Segment Start: EXTRACTED ENTRIES
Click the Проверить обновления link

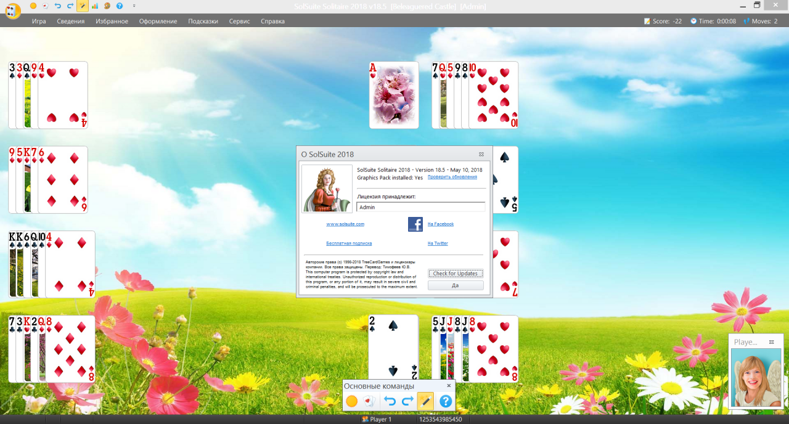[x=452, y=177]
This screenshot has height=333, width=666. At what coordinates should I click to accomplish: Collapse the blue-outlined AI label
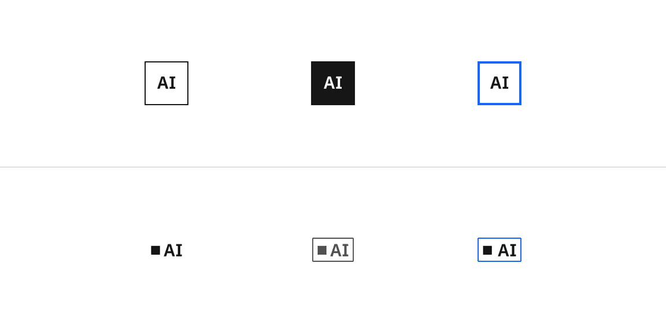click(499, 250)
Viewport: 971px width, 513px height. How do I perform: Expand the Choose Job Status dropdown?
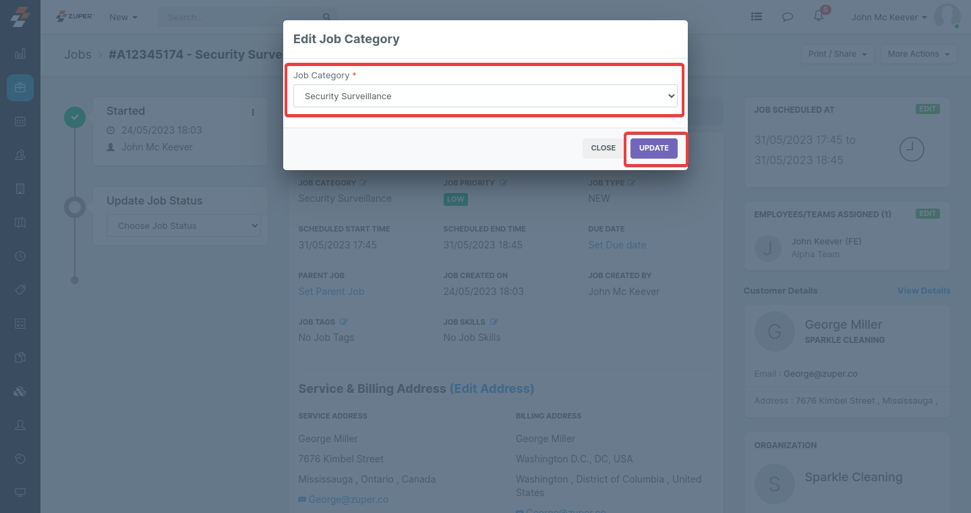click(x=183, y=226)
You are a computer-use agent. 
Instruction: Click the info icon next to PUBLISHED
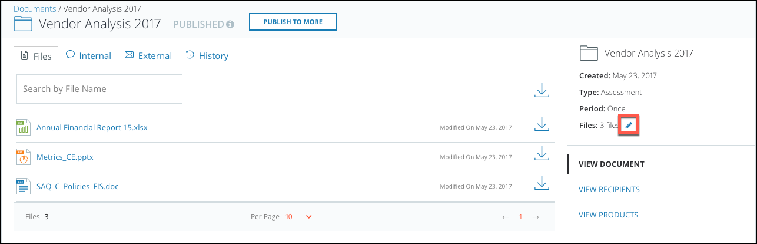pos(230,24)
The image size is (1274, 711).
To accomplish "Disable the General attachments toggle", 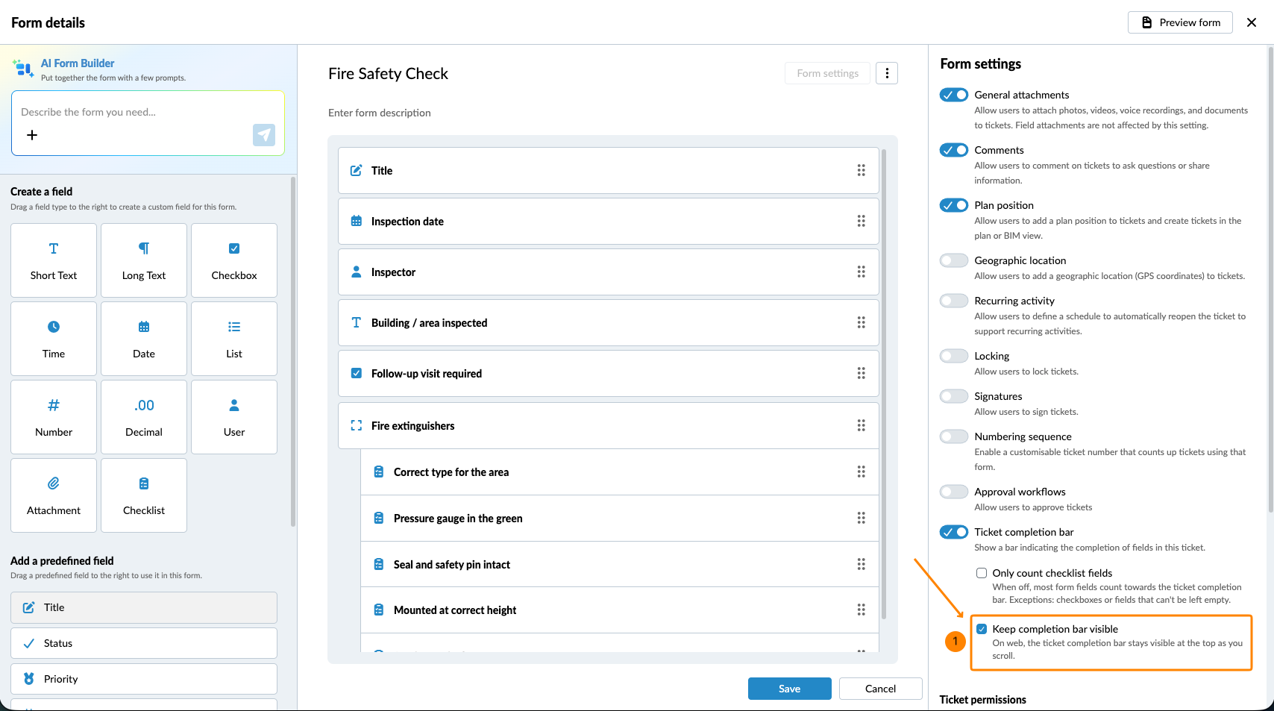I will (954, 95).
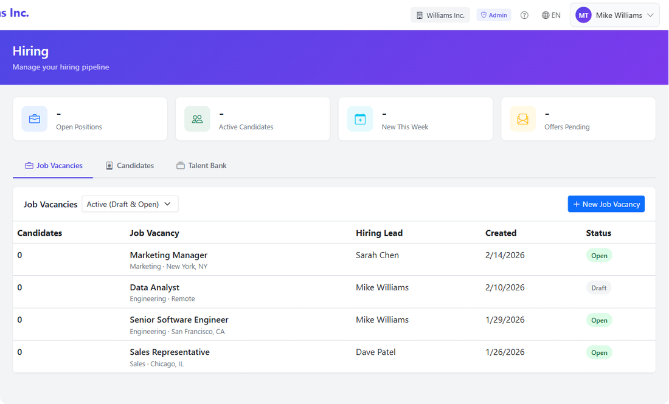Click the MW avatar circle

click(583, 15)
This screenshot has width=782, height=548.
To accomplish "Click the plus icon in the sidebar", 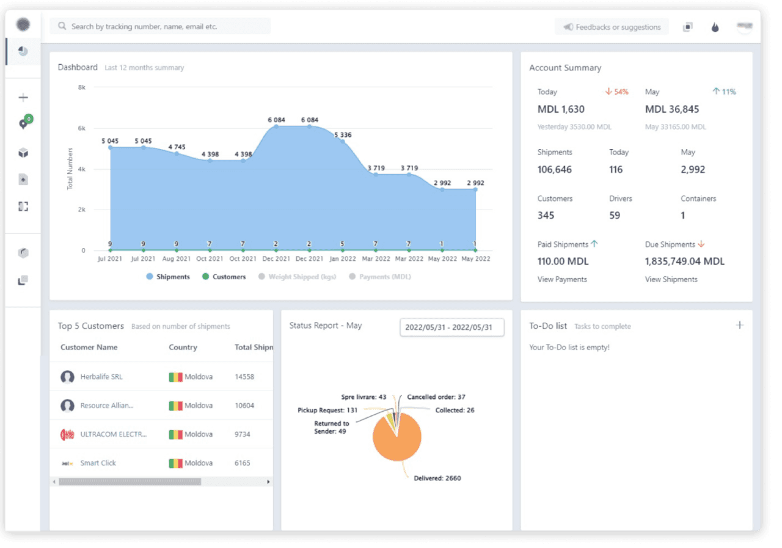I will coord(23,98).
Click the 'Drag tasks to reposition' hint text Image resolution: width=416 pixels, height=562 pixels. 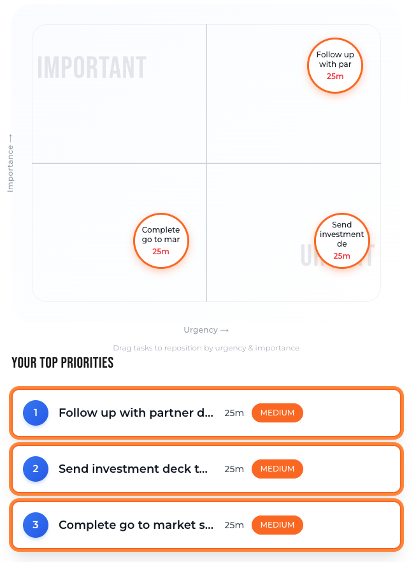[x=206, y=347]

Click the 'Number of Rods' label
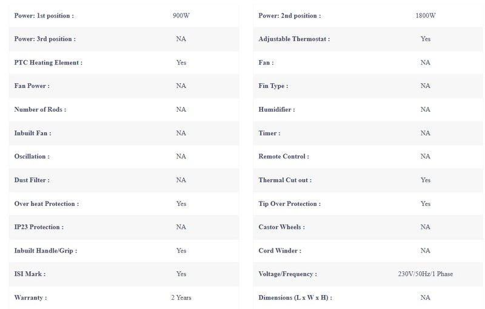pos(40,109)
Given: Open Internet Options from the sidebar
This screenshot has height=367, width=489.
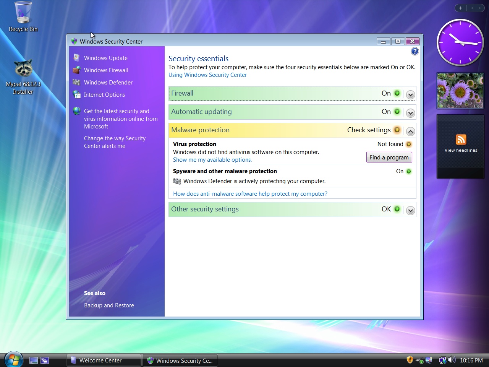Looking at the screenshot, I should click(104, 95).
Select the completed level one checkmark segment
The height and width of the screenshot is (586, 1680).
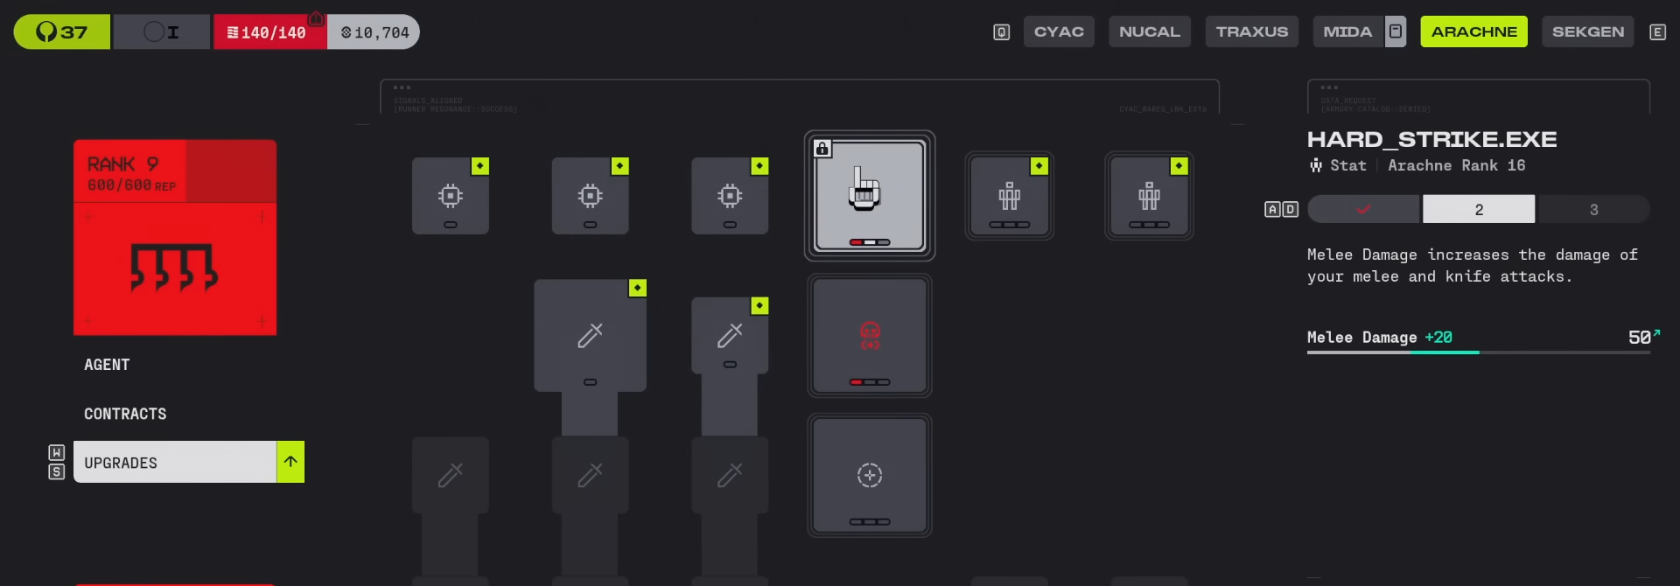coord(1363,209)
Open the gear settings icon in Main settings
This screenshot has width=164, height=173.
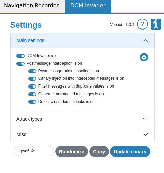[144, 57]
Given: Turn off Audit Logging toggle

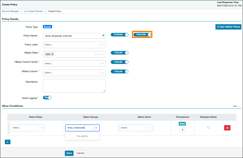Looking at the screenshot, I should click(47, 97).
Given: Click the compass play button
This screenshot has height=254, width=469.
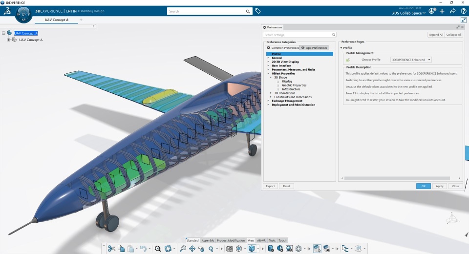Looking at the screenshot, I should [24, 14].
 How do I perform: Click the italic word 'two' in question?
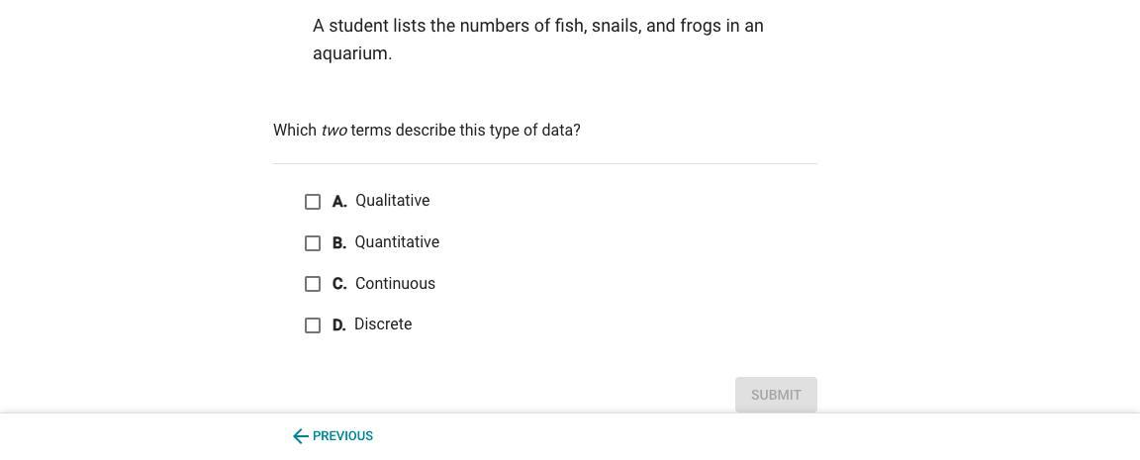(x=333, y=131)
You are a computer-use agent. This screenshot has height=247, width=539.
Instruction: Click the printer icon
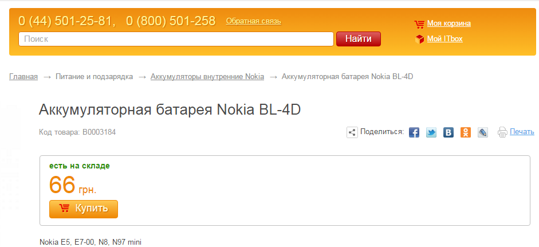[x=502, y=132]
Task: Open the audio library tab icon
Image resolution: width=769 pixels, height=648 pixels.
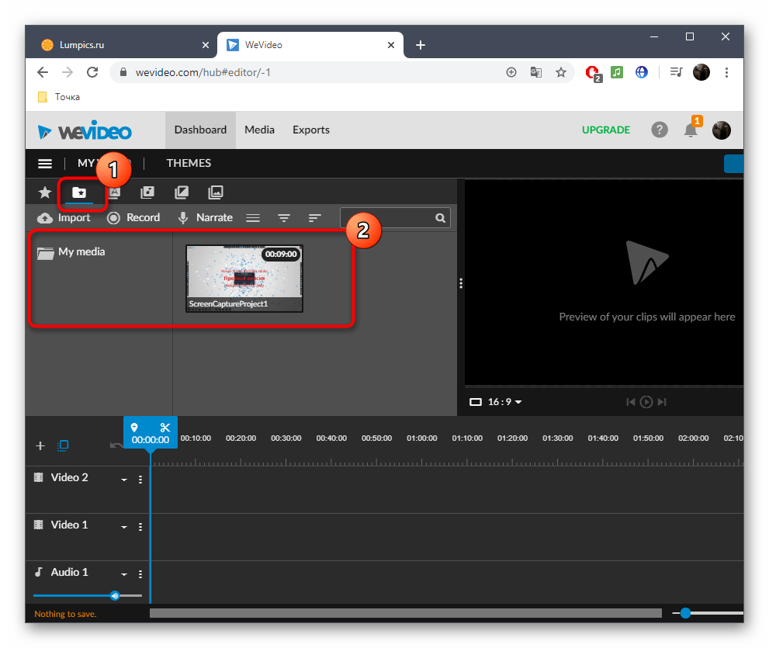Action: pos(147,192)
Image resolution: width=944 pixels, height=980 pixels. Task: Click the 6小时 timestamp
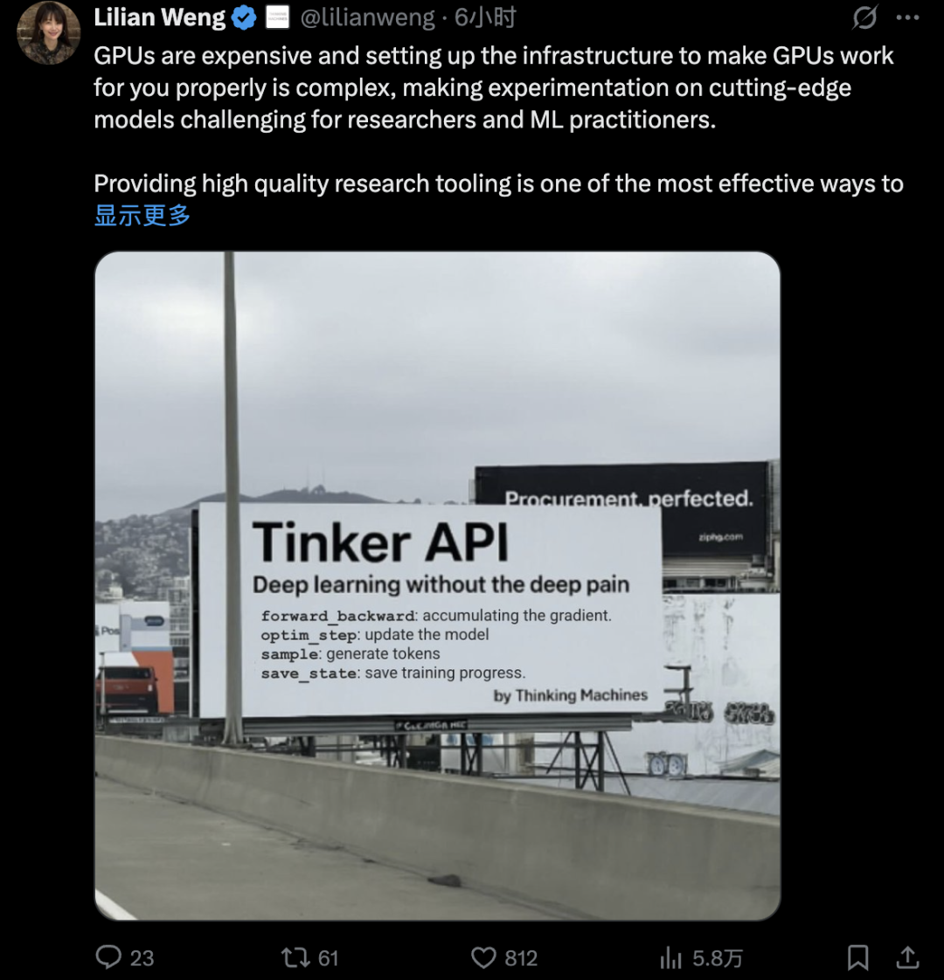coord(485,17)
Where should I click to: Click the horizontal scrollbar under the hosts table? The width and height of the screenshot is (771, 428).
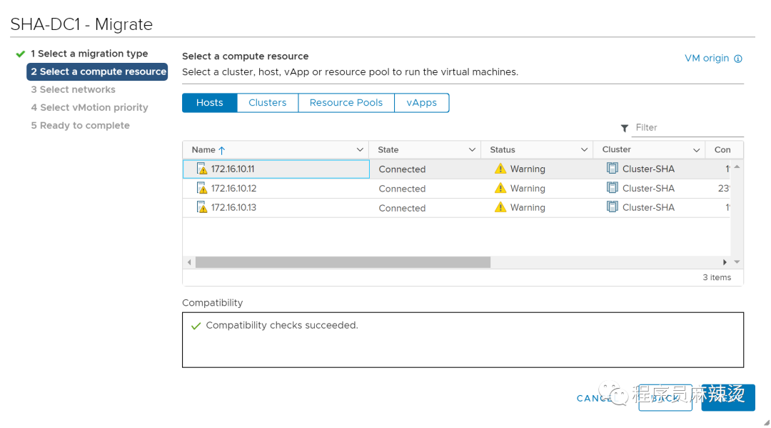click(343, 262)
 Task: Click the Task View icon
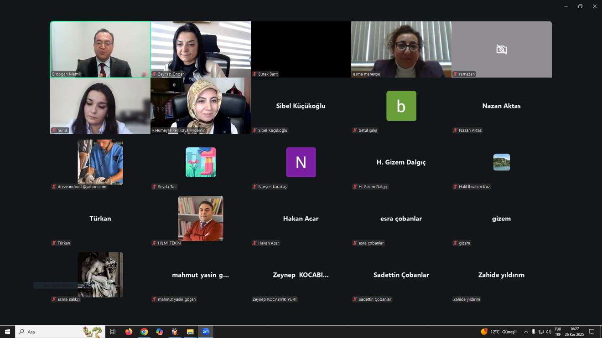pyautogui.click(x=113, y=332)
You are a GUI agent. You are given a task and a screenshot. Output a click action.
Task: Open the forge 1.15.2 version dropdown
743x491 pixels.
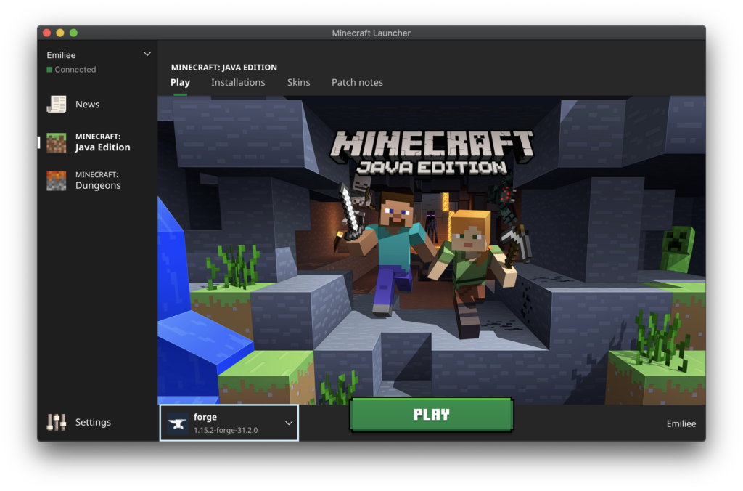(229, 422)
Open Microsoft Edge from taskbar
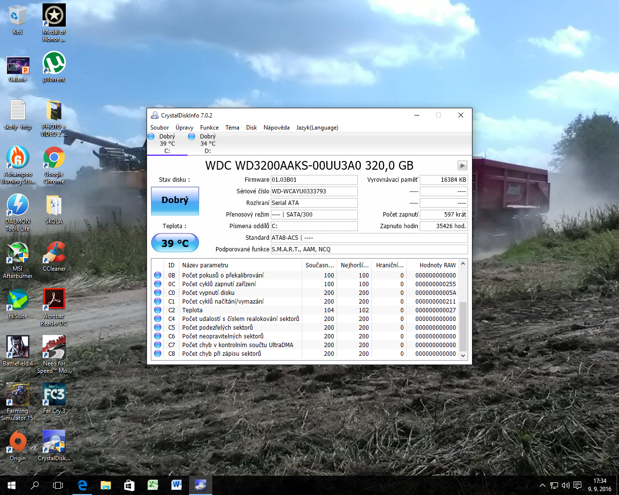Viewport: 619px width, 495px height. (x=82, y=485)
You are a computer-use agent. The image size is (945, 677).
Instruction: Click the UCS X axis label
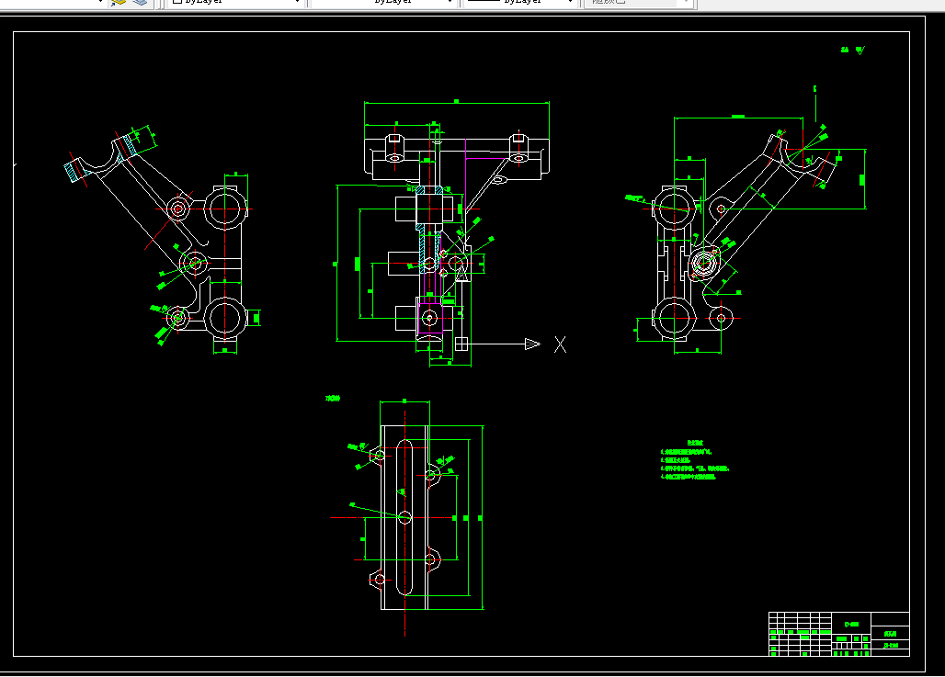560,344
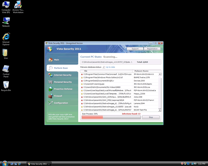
Segment End: EXTRACTED ENTRIES
→ WORK TO BE COMPLETED
Nothing but the lines from the one holding "Task: Open the forge 1.15.2 version dropdown" through the last line of the entries should be written out, exactly and inclusively, minus the pictures.

→ SOLUTION FOR THIS EXERCISE
Task: Open the forge 1.15.2 version dropdown
743x491 pixels.
(229, 422)
Open Microsoft Edge from taskbar
Viewport: 619px width, 495px height. (x=82, y=485)
You are a computer-use agent. The image size is (945, 677).
Instruction: Click the UCS X axis label
560,344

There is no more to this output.